Al estar las mentes humanas dominadas por tan insolente orgullo, ¿puede sorprender que la mayor parte de los hombres sea presa de profundas conturbaciones y sacudida por olas que no dejan a nadie libre de temores y peligros?

Cuando se pone de lado a la religión, ocurre fatalmente que los fundamentos más sólidos del bienestar público se desmoronan. Para darles a sus enemigos su merecido castigo, Dios los deja a merced de sus malas inclinaciones, de suerte que abandonándose a sus pasiones se entreguen a un libertinaje excesivo.

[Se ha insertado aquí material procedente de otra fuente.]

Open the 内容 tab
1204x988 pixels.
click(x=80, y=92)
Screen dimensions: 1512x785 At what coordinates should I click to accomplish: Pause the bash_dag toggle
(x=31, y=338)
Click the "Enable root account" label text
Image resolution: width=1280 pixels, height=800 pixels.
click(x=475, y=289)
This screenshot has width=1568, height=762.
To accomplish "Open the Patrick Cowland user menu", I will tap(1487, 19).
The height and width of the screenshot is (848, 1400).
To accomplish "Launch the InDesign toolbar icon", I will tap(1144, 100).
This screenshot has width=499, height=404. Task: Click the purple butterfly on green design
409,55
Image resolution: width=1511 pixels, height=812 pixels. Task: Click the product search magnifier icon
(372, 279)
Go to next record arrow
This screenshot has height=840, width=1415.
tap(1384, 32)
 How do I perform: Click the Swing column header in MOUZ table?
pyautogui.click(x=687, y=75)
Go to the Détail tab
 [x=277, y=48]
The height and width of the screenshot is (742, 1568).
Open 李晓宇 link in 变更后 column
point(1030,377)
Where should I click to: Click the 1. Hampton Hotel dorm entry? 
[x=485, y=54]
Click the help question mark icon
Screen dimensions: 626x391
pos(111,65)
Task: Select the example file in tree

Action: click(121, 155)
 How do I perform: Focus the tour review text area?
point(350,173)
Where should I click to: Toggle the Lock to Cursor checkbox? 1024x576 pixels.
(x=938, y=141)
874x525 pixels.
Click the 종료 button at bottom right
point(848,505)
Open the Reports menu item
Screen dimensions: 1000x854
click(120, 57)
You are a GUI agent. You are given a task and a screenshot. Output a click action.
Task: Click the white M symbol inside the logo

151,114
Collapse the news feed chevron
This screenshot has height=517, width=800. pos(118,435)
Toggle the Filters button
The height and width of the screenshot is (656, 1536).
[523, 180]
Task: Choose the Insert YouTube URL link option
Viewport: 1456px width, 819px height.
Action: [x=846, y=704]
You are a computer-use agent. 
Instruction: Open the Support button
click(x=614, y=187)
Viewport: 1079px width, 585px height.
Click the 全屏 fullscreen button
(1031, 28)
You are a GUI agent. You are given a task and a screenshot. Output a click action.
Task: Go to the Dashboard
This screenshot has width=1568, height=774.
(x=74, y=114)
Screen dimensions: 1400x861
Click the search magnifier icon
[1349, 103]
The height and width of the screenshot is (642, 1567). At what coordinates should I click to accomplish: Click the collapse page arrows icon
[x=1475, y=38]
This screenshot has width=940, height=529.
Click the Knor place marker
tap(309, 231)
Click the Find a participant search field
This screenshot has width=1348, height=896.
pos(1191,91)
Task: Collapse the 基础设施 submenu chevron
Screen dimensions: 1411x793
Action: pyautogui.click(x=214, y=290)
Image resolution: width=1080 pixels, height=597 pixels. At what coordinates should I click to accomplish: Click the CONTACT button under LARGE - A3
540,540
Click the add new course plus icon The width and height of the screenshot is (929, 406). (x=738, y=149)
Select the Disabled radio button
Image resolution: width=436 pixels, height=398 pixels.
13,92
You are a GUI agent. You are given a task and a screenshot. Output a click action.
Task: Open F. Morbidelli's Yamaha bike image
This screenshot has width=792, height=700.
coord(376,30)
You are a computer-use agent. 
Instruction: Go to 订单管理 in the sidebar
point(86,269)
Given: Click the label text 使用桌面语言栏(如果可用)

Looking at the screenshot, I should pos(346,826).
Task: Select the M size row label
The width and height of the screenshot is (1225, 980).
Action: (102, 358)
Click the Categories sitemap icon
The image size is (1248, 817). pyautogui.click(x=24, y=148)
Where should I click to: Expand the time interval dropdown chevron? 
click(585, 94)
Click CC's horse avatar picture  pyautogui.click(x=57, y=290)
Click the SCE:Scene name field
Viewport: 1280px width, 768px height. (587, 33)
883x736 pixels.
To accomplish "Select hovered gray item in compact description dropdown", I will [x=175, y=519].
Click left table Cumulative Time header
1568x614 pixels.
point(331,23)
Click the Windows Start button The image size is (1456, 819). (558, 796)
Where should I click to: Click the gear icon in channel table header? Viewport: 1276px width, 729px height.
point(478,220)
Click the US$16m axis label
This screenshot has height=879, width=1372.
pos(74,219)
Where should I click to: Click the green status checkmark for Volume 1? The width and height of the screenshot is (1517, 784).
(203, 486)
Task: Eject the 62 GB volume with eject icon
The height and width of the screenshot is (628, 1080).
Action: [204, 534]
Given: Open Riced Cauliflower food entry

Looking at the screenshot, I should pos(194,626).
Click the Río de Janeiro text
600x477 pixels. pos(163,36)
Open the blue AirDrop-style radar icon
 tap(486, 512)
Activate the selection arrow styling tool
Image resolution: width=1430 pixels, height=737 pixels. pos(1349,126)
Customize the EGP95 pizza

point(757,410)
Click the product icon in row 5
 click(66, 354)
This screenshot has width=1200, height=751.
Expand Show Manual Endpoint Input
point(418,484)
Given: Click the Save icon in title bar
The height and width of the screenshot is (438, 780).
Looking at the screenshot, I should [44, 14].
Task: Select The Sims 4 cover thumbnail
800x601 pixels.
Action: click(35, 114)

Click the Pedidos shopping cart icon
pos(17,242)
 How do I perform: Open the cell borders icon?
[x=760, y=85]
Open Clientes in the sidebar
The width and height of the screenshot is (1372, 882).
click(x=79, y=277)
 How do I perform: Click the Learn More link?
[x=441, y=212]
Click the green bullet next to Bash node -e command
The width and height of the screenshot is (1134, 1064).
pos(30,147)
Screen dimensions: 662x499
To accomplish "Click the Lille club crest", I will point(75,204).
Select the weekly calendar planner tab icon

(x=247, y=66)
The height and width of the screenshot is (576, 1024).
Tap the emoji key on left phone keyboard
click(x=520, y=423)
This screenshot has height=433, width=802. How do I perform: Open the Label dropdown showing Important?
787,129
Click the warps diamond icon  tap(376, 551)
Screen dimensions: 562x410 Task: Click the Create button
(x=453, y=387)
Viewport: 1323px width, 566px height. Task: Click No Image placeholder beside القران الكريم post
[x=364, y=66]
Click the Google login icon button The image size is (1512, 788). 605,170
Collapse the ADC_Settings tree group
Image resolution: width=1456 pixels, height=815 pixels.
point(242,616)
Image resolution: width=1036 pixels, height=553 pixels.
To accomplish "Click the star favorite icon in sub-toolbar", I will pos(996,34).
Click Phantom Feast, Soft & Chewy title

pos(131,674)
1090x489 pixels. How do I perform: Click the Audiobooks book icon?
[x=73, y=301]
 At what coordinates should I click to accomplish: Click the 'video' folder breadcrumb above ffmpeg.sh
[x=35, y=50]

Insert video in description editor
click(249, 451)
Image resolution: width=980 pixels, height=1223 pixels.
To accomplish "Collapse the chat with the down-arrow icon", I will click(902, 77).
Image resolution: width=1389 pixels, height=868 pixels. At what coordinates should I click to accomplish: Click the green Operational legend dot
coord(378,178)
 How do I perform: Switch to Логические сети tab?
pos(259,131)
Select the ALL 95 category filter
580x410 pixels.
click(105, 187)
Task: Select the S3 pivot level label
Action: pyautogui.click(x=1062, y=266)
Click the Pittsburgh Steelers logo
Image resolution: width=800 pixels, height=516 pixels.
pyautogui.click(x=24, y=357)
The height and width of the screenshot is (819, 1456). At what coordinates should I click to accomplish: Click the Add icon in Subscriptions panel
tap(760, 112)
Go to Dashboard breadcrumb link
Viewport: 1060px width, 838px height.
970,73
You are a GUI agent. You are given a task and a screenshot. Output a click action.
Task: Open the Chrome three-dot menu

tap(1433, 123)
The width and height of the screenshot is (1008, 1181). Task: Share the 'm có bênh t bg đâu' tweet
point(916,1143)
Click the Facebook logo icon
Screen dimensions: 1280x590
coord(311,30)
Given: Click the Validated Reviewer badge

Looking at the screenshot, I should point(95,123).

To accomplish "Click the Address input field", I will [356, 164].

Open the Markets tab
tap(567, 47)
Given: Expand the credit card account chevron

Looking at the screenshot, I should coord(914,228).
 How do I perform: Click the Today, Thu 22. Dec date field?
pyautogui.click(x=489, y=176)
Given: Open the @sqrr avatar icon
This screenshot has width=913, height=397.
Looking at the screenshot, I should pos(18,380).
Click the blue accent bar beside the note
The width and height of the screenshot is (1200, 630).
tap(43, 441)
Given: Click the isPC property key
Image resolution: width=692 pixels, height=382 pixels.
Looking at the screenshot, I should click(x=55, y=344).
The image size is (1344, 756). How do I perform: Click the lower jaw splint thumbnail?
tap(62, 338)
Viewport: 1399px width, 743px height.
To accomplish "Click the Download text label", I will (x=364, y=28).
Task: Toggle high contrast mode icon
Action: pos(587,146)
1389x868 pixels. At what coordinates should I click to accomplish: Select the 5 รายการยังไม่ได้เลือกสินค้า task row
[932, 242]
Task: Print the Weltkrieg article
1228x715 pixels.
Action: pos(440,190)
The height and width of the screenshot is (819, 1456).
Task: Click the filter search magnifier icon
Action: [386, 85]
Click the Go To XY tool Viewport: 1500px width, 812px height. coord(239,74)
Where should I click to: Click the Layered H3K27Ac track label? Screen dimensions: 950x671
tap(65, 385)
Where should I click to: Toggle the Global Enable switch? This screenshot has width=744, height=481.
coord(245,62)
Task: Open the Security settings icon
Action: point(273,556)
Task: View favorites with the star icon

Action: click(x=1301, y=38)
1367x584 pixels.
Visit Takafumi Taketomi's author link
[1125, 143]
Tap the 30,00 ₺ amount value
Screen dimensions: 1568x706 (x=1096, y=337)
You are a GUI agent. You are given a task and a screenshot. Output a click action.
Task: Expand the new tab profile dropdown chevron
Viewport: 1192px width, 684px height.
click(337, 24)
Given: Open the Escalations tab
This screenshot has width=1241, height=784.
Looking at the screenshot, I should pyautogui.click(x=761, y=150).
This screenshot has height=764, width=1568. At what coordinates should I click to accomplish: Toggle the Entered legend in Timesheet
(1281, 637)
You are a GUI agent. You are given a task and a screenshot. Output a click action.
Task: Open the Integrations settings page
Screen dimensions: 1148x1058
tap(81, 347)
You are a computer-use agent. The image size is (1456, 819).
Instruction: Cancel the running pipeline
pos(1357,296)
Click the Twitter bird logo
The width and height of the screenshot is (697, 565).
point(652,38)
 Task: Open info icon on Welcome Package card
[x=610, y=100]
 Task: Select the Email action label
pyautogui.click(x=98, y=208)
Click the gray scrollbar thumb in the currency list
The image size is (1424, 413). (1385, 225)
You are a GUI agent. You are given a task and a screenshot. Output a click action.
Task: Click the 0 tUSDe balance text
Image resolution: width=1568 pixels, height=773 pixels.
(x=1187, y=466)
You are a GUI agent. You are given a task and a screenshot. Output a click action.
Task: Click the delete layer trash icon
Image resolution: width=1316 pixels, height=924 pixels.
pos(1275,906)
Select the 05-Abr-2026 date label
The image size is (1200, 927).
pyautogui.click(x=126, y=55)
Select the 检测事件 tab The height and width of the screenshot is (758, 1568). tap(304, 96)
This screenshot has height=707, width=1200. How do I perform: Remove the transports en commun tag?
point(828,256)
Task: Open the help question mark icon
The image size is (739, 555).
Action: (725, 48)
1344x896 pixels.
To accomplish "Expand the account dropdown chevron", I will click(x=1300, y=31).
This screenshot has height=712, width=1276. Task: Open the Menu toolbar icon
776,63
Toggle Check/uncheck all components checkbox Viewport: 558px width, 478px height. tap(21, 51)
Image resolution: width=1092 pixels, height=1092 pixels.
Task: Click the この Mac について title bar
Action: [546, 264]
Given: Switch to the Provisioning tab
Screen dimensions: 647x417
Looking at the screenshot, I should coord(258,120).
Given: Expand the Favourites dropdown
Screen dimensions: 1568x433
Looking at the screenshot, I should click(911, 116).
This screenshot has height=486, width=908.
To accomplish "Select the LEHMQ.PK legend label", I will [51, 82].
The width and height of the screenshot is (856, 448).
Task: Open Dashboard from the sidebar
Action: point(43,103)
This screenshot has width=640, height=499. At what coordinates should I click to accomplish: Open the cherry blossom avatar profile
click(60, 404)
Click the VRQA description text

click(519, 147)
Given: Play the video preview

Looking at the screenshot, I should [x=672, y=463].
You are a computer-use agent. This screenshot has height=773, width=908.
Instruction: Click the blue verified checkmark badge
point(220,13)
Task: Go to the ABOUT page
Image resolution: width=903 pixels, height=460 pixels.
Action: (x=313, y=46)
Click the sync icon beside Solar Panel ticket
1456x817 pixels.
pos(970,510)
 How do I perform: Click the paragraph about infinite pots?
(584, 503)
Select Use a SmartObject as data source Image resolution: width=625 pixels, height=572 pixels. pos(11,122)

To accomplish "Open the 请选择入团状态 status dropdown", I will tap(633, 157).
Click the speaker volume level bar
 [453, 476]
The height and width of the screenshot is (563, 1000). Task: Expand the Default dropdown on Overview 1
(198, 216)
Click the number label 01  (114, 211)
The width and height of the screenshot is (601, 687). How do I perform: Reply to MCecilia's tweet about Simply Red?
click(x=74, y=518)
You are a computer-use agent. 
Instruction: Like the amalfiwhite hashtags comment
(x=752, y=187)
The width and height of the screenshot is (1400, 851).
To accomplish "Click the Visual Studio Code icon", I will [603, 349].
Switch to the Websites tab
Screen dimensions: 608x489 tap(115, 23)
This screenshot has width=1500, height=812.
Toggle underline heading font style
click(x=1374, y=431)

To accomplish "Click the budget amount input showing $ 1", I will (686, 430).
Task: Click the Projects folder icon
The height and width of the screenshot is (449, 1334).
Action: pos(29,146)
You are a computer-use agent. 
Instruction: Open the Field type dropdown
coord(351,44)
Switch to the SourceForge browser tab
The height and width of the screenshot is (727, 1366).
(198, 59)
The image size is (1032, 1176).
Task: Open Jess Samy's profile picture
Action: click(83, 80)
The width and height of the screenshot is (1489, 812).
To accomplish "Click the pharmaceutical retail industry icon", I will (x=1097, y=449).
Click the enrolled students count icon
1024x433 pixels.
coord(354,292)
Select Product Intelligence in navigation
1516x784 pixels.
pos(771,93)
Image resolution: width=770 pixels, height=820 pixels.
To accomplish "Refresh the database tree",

En ningún otro nombre se halla la salvación

De ahí procede esa abundancia de males que desde hace tiempo se ciernen sobre el mundo y que Nos obligan a pedirle ayuda al único que los puede repeler. ¿Y quién es este sino Jesucristo, Hijo unigénito de Dios?, «pues bajo el cielo no se ha dado a los hombres otro nombre por el que debamos salvarnos» (Hch 4, 12). Cumple, por tanto, recurrir a Él, que es el camino, la verdad y la vida. […]

Cuando la Iglesia, todavía próxima a sus tiempos originarios, estaba oprimida bajo el yugo de los césares, un joven emperador percibió en el cielo una cruz que le anunciaba y preparaba una magnífica y cercana victoria. Hoy se nos presenta ante nuestros ojos otro signo excelso y divino: el Sagrado Corazón de Jesús, rematado por la cruz y resplandeciente de fulgor rodeado de llamas.

En Él debemos depositar todas nuestras esperanzas; hemos de rogarle y esperar de Él la salvación de los hombres. ◊

Fragmentos de: LEÓN XIII.
Annum Sacrum, 25/5/1899.
Traducción: Heraldos del Evangelio.

Notas

1 SAN AGUSTÍN. Enarrationes in Psalmos. Psalmo 95, n.º 5.